Records to process —
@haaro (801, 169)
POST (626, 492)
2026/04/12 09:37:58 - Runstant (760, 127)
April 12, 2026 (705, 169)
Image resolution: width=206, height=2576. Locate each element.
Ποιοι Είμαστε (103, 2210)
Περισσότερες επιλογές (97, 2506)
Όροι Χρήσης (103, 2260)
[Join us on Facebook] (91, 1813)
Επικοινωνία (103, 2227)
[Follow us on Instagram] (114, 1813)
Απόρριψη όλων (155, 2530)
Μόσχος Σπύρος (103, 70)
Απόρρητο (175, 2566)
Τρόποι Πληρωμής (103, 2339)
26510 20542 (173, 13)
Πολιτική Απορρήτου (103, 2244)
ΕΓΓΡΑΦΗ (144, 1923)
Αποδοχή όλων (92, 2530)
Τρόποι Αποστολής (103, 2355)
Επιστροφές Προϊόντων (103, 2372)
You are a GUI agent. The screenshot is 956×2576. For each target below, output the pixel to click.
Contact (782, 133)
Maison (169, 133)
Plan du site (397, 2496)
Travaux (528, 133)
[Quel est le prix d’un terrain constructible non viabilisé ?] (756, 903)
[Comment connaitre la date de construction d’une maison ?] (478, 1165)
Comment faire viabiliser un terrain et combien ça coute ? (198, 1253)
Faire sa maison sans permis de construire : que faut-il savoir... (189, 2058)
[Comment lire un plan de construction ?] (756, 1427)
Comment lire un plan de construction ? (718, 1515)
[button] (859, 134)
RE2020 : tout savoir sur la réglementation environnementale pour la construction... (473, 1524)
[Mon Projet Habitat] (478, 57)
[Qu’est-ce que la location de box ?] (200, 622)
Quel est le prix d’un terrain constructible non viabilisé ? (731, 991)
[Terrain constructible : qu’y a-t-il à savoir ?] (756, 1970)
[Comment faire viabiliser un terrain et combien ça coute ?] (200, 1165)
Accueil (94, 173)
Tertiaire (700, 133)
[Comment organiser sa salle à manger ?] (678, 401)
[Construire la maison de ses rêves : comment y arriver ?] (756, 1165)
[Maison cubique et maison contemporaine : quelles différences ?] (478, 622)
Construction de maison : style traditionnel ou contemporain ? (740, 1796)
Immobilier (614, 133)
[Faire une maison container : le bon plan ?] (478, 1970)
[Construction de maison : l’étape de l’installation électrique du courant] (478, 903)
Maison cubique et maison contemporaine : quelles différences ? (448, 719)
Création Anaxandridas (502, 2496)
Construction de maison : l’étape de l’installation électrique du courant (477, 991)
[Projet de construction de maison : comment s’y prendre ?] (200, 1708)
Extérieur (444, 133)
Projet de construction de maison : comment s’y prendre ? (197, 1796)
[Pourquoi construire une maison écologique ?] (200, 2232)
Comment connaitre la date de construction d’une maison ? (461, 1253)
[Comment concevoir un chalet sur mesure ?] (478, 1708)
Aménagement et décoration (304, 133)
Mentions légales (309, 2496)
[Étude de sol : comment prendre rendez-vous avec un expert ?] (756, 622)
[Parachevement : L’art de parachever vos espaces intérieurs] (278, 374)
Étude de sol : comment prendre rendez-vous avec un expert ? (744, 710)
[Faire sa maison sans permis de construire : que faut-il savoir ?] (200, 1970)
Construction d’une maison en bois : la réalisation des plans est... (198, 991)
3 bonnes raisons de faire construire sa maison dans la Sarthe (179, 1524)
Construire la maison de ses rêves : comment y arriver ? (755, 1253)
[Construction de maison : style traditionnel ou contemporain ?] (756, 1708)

Problem description — Return the material in full. Each line must match.

Reply —
@haaro (801, 169)
POST (626, 492)
2026/04/12 09:37:58 - Runstant (760, 127)
April 12, 2026 (705, 169)
Image resolution: width=206, height=2576. Locate each element.
Ποιοι Είμαστε (103, 2210)
Περισσότερες επιλογές (97, 2506)
Όροι Χρήσης (103, 2260)
[Join us on Facebook] (91, 1813)
Επικοινωνία (103, 2227)
[Follow us on Instagram] (114, 1813)
Απόρριψη όλων (155, 2530)
Μόσχος Σπύρος (103, 70)
Απόρρητο (175, 2566)
Τρόποι Πληρωμής (103, 2339)
26510 20542 (173, 13)
Πολιτική Απορρήτου (103, 2244)
ΕΓΓΡΑΦΗ (144, 1923)
Αποδοχή όλων (92, 2530)
Τρόποι Αποστολής (103, 2355)
Επιστροφές Προϊόντων (103, 2372)
You are a GUI agent. The screenshot is 956×2576. For each target below, output the pixel to click.
Contact (782, 133)
Maison (169, 133)
Plan du site (397, 2496)
Travaux (528, 133)
[Quel est le prix d’un terrain constructible non viabilisé ?] (756, 903)
[Comment connaitre la date de construction d’une maison ?] (478, 1165)
Comment faire viabiliser un terrain et combien ça coute ? (198, 1253)
Faire sa maison sans permis de construire : que faut-il savoir... (189, 2058)
[Comment lire un plan de construction ?] (756, 1427)
Comment lire un plan de construction ? (718, 1515)
[button] (859, 134)
RE2020 : tout savoir sur la réglementation environnementale pour la construction... (473, 1524)
[Mon Projet Habitat] (478, 57)
[Qu’est-ce que la location de box ?] (200, 622)
Quel est le prix d’un terrain constructible non viabilisé ? (731, 991)
[Terrain constructible : qu’y a-t-il à savoir ?] (756, 1970)
[Comment faire viabiliser un terrain et combien ça coute ?] (200, 1165)
Accueil (94, 173)
Tertiaire (700, 133)
[Comment organiser sa salle à manger ?] (678, 401)
[Construire la maison de ses rêves : comment y arriver ?] (756, 1165)
[Maison cubique et maison contemporaine : quelles différences ?] (478, 622)
Construction de maison : style traditionnel ou contemporain ? (740, 1796)
Immobilier (614, 133)
[Faire une maison container : le bon plan ?] (478, 1970)
[Construction de maison : l’étape de l’installation électrique du courant] (478, 903)
Maison cubique et maison contemporaine : quelles différences ? (448, 719)
Création Anaxandridas (502, 2496)
Construction de maison : l’étape de l’installation électrique du courant (477, 991)
[Projet de construction de maison : comment s’y prendre ?] (200, 1708)
Extérieur (444, 133)
Projet de construction de maison : comment s’y prendre ? (197, 1796)
[Pourquoi construire une maison écologique ?] (200, 2232)
Comment connaitre la date de construction d’une maison ? (461, 1253)
[Comment concevoir un chalet sur mesure ?] (478, 1708)
Aménagement et décoration (304, 133)
Mentions légales (309, 2496)
[Étude de sol : comment prendre rendez-vous avec un expert ?] (756, 622)
[Parachevement : L’art de parachever vos espaces intérieurs] (278, 374)
Étude de sol : comment prendre rendez-vous avec un expert ? (744, 710)
[Faire sa maison sans permis de construire : que faut-il savoir ?] (200, 1970)
Construction d’une maison en bois : la réalisation des plans est... (198, 991)
3 bonnes raisons de faire construire sa maison dans la Sarthe (179, 1524)
Construire la maison de ses rêves : comment y arriver ? (755, 1253)
[Construction de maison : style traditionnel ou contemporain ?] (756, 1708)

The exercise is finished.